Records shown:
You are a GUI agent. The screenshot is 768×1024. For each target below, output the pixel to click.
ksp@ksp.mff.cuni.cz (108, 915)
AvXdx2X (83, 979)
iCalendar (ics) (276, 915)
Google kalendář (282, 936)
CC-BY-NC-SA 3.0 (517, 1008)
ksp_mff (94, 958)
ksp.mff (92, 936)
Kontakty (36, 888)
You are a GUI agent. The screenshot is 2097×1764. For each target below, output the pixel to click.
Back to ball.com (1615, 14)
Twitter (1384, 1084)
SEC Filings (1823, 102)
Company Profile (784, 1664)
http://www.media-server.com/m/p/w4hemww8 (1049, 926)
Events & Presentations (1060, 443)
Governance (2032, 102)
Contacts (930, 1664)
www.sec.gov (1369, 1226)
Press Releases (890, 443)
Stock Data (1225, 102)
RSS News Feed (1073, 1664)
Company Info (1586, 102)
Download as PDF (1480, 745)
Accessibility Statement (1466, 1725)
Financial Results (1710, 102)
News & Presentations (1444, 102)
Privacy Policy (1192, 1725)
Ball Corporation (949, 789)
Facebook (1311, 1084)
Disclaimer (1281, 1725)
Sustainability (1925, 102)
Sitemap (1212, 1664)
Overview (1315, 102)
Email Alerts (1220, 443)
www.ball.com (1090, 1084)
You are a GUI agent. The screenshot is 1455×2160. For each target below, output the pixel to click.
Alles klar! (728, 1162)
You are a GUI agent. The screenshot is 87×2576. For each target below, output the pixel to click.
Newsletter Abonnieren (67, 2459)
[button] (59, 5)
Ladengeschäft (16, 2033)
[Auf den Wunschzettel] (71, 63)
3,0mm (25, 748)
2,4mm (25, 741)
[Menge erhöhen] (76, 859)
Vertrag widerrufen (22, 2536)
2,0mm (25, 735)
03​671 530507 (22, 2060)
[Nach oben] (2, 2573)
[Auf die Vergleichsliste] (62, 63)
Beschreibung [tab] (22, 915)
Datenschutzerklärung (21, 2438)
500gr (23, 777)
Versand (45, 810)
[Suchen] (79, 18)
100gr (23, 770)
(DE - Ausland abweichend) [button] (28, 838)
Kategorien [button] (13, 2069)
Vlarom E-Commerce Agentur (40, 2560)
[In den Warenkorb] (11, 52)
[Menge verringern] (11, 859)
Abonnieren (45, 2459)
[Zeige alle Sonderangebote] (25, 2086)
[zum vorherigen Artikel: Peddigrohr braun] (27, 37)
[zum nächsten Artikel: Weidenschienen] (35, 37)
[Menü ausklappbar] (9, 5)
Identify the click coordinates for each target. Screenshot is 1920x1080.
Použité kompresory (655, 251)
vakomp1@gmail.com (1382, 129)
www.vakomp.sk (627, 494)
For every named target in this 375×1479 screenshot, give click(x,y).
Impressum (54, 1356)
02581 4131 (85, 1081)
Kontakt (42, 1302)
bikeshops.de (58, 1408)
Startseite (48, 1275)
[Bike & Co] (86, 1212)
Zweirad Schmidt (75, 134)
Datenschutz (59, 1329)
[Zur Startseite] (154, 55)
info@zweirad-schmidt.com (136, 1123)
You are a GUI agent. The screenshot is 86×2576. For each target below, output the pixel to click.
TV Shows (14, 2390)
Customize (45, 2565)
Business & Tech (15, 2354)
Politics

Try it: Starting at the line that contains "Datenschutzerklärung (21, 2438)" and stopping after the line that contains "Kontakt (42, 1302)", write out every line exactly as it appears above, and no other line.

Answer box:
Datenschutzerklärung (21, 2438)
500gr (23, 777)
Versand (45, 810)
[Suchen] (79, 18)
100gr (23, 770)
(DE - Ausland abweichend) [button] (28, 838)
Kategorien [button] (13, 2069)
Vlarom E-Commerce Agentur (40, 2560)
[In den Warenkorb] (11, 52)
[Menge verringern] (11, 859)
Abonnieren (45, 2459)
[Zeige alle Sonderangebote] (25, 2086)
[zum vorherigen Artikel: Peddigrohr braun] (27, 37)
[zum nächsten Artikel: Weidenschienen] (35, 37)
[Menü ausklappbar] (9, 5)
Identify the click coordinates for each target. Screenshot is 1920x1080.
Použité kompresory (655, 251)
vakomp1@gmail.com (1382, 129)
www.vakomp.sk (627, 494)
For every named target in this 375×1479 screenshot, give click(x,y).
Impressum (54, 1356)
02581 4131 (85, 1081)
Kontakt (42, 1302)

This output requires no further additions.